# [SOLVED] Finding inverse matrix

• January 15th 2007, 11:04 PM
newbie66
[SOLVED] Finding inverse matrix
Hi,I am trying to find the inverse of following matrix,
[0 1 0 0
-1 0 1 0
0 -1 0 1
0 0 -1 0]
I got every cofactor correctly except for one, a34,
Below is the procedure of trying to find the cofactor of a34, please tell me where I made the mistake,
[ 0 1 0
-1 x (-1)^(3+4)* -1 0 0
0 -1 1]
This becomes,
[ 0 1 0
-1 0 0
0 -1 1]
Now try to find the determinant using the first row, second column,

-1^(2+1) [ -1 0
0 1]
The answer i got is 1.
However, using the calculator the correct answer is -1.
• January 16th 2007, 12:39 AM
CaptainBlack
Quote:

Originally Posted by newbie66
Hi,I am trying to find the inverse of following matrix,
[0 1 0 0
-1 0 1 0
0 -1 0 1
0 0 -1 0]
I got every cofactor correctly except for one, a34,
Below is the procedure of trying to find the cofactor of a34, please tell me where I made the mistake,
[ 0 1 0
-1 x (-1)^(3+4)* -1 0 0
0 -1 1]
This becomes,
[ 0 1 0
-1 0 0
0 -1 1]
Now try to find the determinant using the first row, second column,

-1^(2+1) [ -1 0
0 1]
The answer i got is 1.
However, using the calculator the correct answer is -1.

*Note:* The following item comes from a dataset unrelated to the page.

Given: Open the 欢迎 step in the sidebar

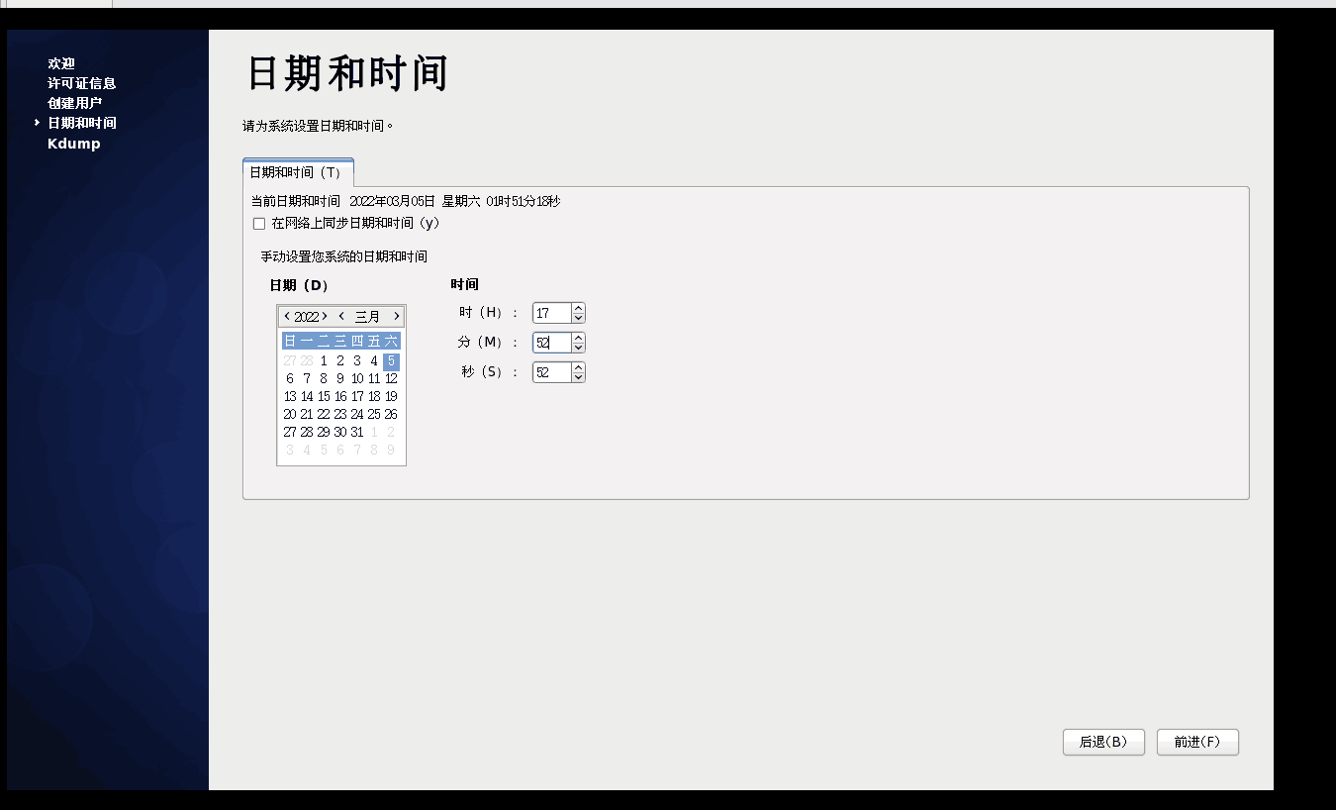Looking at the screenshot, I should tap(60, 61).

Do you have to invert the matrix this way? It seems much easier to use
Gaussian elimination.

RonL
• January 16th 2007, 02:05 AM
AfterShock
Quote:

Originally Posted by newbie66
Hi,I am trying to find the inverse of following matrix,
[0 1 0 0
-1 0 1 0
0 -1 0 1
0 0 -1 0]
I got every cofactor correctly except for one, a34,
Below is the procedure of trying to find the cofactor of a34, please tell me where I made the mistake,
[ 0 1 0
-1 x (-1)^(3+4)* -1 0 0
0 -1 1]
This becomes,
[ 0 1 0
-1 0 0
0 -1 1]
Now try to find the determinant using the first row, second column,

-1^(2+1) [ -1 0
0 1]
The answer i got is 1.
However, using the calculator the correct answer is -1.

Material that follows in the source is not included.